Und doch spielt das Thema „Personalnot“ beim aktuellen Streit um die JVA Lübeck schon wieder eine Rolle. Es ist einer der Brennpunkte eines Konflikts, bei dem es um manches geht, nämlich um
- die Ursachen der Geiselnahme vom Heiligabend 2014
- den Umgang mit dieser Geiselnahme seitens der Anstalt
- die Amtsführung der Anstaltsleiterin der JVA Lübeck, Agnete Mauruschat (deren vorläufige Suspendierung von CDU, FDP und Piraten gefordert wird)
- die Amtsführung der Ministerin Anke Spoorendonk (SSW), der nach dem Willen der oppositionellen CDU die Zuständigkeit für die Justiz entzogen werden soll.
Schon wieder heißt es: wir sind zu wenige, das Personal ist überlastet, wir sind gefrustet und viele Kollegen können nicht mehr.
Wörtlich: „Jetzt ist es Zeit zu handeln, bevor hier alles gegen die Wand gefahren wird!“
Dieses Zitat stammt aus einem Brief, der in der ganzen Angelegenheit eine Schlüsselrolle spielt.
Es ist ein Brief, in dem ein Anstaltsmitarbeiter seiner Wut und seiner Frustration Ausdruck verlieh – einem Gefühlsstau, den er auch bei seinen Kolleginnen und Kollegen bemerkt zu haben glaubte und von denen einige ihn wohl in seiner Auffassung bestärkt hatten. Denn anscheinend sandte er ihn erst ab, nachdem er den Brief eine Weile im Kollegenkreis hatte zirkulieren lassen. Manche bekamen ihn zu Gesicht, andere nicht. Dann sandte er ihn ab: undatiert, aber nicht anonym – und nicht vorschriftsmäßig auf dem Dienstweg, sondern mit direkter Post an den Herrn Ministerpräsidenten des Landes Schleswig-Holstein.
Form und Inhalt des Schreibens waren skandalös und hätten ihn seinen Job kosten können. Der Schreiber hatte aber starke Verbündete. Jedenfalls schien einigen Interessengruppen und politischen Parteien das alles gerade recht zu kommen – und besonders der dem Hause Springer zugehörigen Presse in Gestalt von Lübecker Nachrichten und Hamburger Abendblatt.
Für diese Akteure war der Brief Wasser auf ihre Mühlen. Um eine unbequeme Ministerin von ihren Reformplänen abzubringen, eine unbequeme Anstaltsleiterin zu entmutigen und eine neue Linie in der Strafvollzugspolitik öffentlichkeitswirksam zu torpedieren.

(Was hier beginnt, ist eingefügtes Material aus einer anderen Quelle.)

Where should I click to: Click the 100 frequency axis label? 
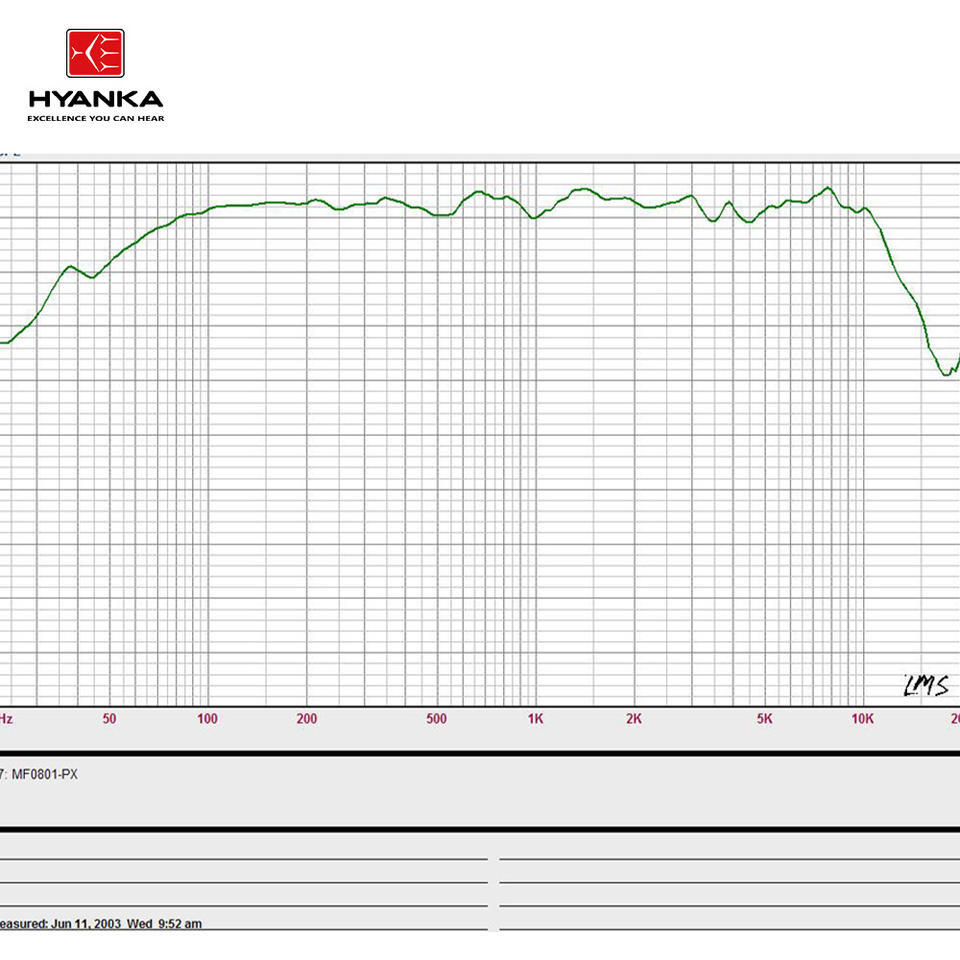(x=208, y=719)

In seinem Brief an den Ministerpräsidenten, der hinter dem Rücken der Betroffenen in der Anstalt von Hand zu Hand ging und der auch an die Presse gelangte, die ihn genüsslich ausschlachtete („Alarmruf aus dem Gefängnis. Führte zu liberaler Strafvollzug in JVA Lübeck zur Geiselnahme? Beamter schreibt Brandbrief an Ministerpräsident Albig“; ganzseitiger Artikel im Hamburger Abendblatt/Regionalausgabe, 16. Januar 2015), ließ der Schreiber kein gutes Haar an der Anstaltsleiterin. Wörtlich hieß es da:
„Aufgrund der Führung von Frau Mauruschat sind die Krankenstände in meiner Dienststelle weiter in die Höhe geschossen. Sie legt mehr Wert auf Freizeitgestaltung der Gefangenen als auf die Sicherheit in der Anstalt. Es sollen Häuser möglichst immer auf sein, auch wenn nicht genug Personal zur Verfügung steht.“
Also wieder einmal „nicht genug Personal“? Eine Anstaltsleitung (AL), die die Beamten krank macht? Was ist das für eine Leiterin? Was sind das für Arbeitsbedingungen? Was sagen die Gewerkschaften, was sagt der Personalrat, was sagen die Gefangenen dazu?
Die Dinge sind im Fluss. Der Konflikt ist noch nicht ausgestanden. Wir bleiben am Ball und berichten weiter.